Le capitalisme est-il moral ? A tout ceux qui se poseraient encore la question, on conseillera au choix la lecture du philosophe André Comte-Sponville (1) ou bien, dans un style plus direct quoique plus déprimant, le
compte-rendu de la dernière assemblée générale des actionnaires du groupe Yahoo!.A l’occasion de ce grand raout annuel, un fonds de pension new-yorkais avait déposé, comme il l’avait déjà fait pour Google au début du mois de mai, une motion demandant à ce que Yahoo! cesse de stocker des données personnelles sur des
serveurs informatiques situés dans des pays où l’accès à Internet est contrôlé par l’Etat. En ligne de mire de cette résolution, un pays comme la Chine, connu pour les fermetures de cybercafés et les condamnations infligées à des internautes
coupables de s’être exprimés un peu trop librement sur le Net.Portés par les recommandations de Yahoo!, les actionnaires de la société américaine ont rejeté cette motion à une majorité écrasante. Et dans un registre similaire, une seconde résolution déposée par un actionnaire californien,
John C. Harrington, de créer une commission indépendante sur le respect des droits de l’homme, n’a recueilli que 4 % des votes. Que ne ferait-on pas pour un bon dividende à la fin d’année ?

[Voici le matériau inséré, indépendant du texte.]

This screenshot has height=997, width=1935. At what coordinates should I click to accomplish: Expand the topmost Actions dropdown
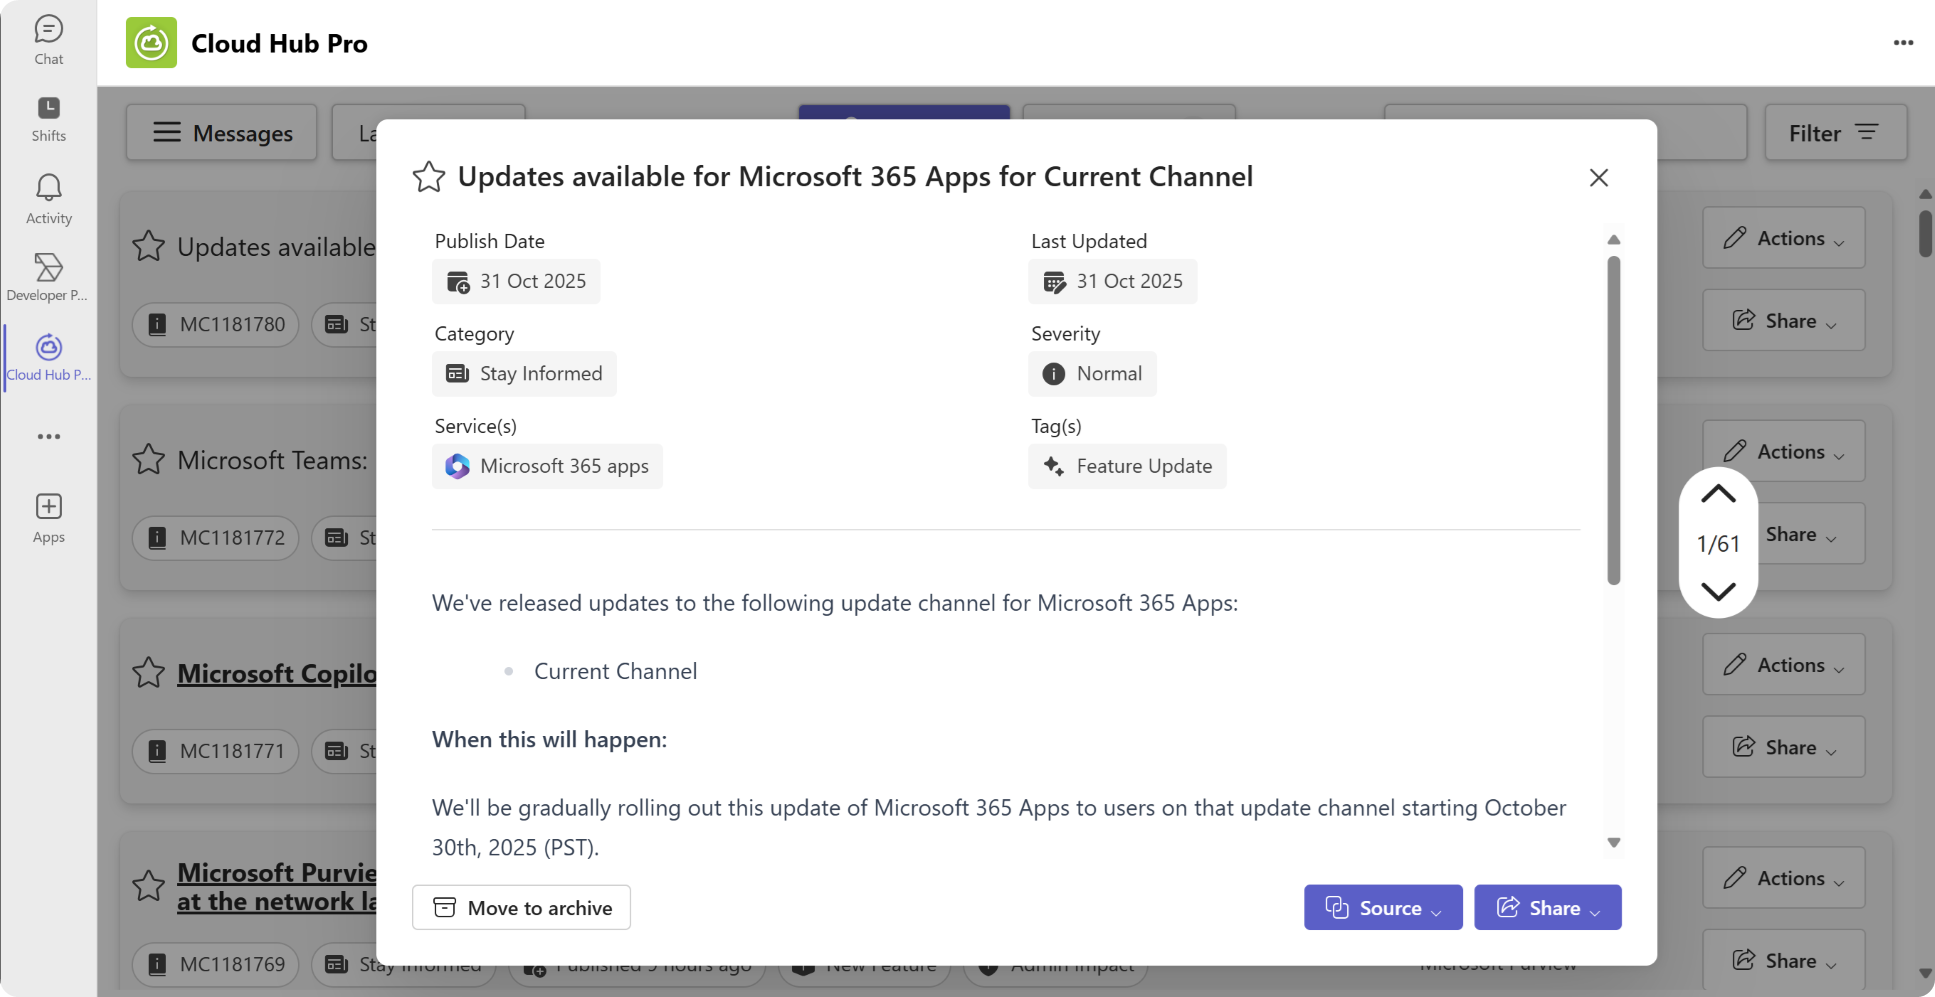click(x=1783, y=238)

Respecter la loi au mépris des droits de l’homme
Pour Yahoo!, qui a été accusé à plusieurs reprises d’avoir
communiqué aux autorités chinoises des informations ayant conduites à l’arrestation d’internautes, l’essentiel est semble-t-il de garder le cap. ‘ Yahoo! est
préoccupé par l’emprisonnement de citoyens chinois qui expriment leurs opinions politiques sur Internet ‘, a déclaré un porte-parole du groupe américain, cité par le site britannique The Telegraph.Mais la société d’ajouter que ‘ l’obligation de respecter les lois dans un pays qui bafoue la liberté d’expression est un sujet qui dépasse de très loin le niveau de responsabilité d’une société, voire d’une
industrie toute entière ‘. Enfin, pour se justifier pleinement, Yahoo! explique que ‘ les sociétés qui opèrent en Chine doivent absolument respecter les lois locales car, dans le cas contraire, leurs
employés s’exposeraient à des poursuites civiles ou pénales. ‘Pour Amnesty International, qui avait apporté son soutien aux deux résolutions, la pilule est une fois de plus difficile à avaler. Mais l’organisation de défense des droits de l’homme entend plus que jamais poursuivre sa campagne
d’information lancée sur le site
irrepressible.info. En continuant à dénoncer l’attitude complaisante de sociétés comme Google, Microsoft, et Yahoo! vis-à-vis des régimes les plus répressifs de la planète. Et ce, pour le plus
grand profit de leurs actionnaires respectifs.
(1) Auteur du livre Le capitalisme est-il moral ?, publié en 2004.